Veolia Environmental Services North America, one of the largest waste services companies in the world, announced that its Port Washington, WI, facility achieved approved processor status for the Take Back the Light program, allowing the facility to recycle fluorescent and other mercury bearing lamps that are subject to the program’s strict operational and environmental requirements.
Ten states and multiple local jurisdictions prohibit the disposal of mercury containing products, including CFLs and other mercury containing lamps, in solid waste, according to LampRecycle.org. By recycling a mercury containing lamp, 99.98% of the mercury used in the lamp is recovered.
The Take Back the Light program, launched by the Recycling Council of Ontario in June 2008 with the financial support of the Ontario Ministry of the Environment, helps organizations recycle their lamps by simplifying the process and using sheer bulk buying power to get the best possible price for lamp recycling, according to the Recycling Council of Ontario. Take Back the Light is Canada’s first comprehensive fluorescent lamp recycling program. The program’s goal is to responsibly recycle fluorescent lamps that would otherwise be landfilled, and to track and verify these activities. It facilitates proper collection and management of lamps to recover potentially hazardous mercury and other lamp materials. While the recovery of mercury is the primary objective of the program, glass, metals, and phosphor are also reclaimed and recycled.

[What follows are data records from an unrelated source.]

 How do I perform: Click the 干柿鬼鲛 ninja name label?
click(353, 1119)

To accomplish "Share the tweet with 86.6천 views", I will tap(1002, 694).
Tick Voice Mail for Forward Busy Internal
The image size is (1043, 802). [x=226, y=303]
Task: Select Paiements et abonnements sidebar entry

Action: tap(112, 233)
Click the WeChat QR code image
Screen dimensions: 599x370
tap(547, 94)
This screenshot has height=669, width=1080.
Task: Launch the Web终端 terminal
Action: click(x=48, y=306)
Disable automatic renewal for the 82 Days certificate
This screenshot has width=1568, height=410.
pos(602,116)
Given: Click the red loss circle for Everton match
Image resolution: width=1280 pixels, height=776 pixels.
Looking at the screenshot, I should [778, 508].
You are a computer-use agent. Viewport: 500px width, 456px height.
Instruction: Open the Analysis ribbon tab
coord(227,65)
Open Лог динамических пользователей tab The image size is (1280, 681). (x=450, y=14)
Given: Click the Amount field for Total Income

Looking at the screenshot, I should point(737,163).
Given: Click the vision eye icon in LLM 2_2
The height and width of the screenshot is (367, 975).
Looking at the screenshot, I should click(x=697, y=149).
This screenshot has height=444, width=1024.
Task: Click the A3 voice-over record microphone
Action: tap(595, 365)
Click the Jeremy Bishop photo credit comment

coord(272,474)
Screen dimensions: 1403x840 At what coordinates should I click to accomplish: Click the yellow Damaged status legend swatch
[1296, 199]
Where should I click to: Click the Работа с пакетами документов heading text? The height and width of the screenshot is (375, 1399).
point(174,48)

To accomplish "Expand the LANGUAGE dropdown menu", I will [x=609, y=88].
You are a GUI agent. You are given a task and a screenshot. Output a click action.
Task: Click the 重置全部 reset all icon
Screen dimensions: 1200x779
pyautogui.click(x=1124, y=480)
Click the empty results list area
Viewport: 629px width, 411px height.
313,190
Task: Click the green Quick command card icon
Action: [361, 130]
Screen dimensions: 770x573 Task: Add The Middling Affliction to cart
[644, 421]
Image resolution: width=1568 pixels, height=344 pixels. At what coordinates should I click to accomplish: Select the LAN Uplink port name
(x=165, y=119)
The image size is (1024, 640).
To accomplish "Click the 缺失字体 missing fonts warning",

The Recycling Council of Ontario says that approximately 30 million fluorescent lamps are disposed of annually; in 2008, approximately 7% of fluorescent lamps were collected for recycling, representing about 312 kilograms of mercury. Earlier this spring, Take Back the Light announced that it has exceeded its goal of recycling 5 million lamps.
Take Back the Light urges public institutions like schools, municipalities and hospitals to include lighting in their conservation plans, as it can present an efficient way to reduce energy costs. This is particularly important as these institutions are required to prepare annual energy consumption and greenhouse gas emission summaries as well as energy conservation and demand management plans by July 2014, under Ontario Regulation 397/11, of the Green Energy Act.
In commercial buildings, lighting typically accounts for 25-30 percent of energy use, LampRecycle points out. New lighting products, including more efficient fluorescent lamps such as “T8” models, can reduce energy costs by as much as 50%.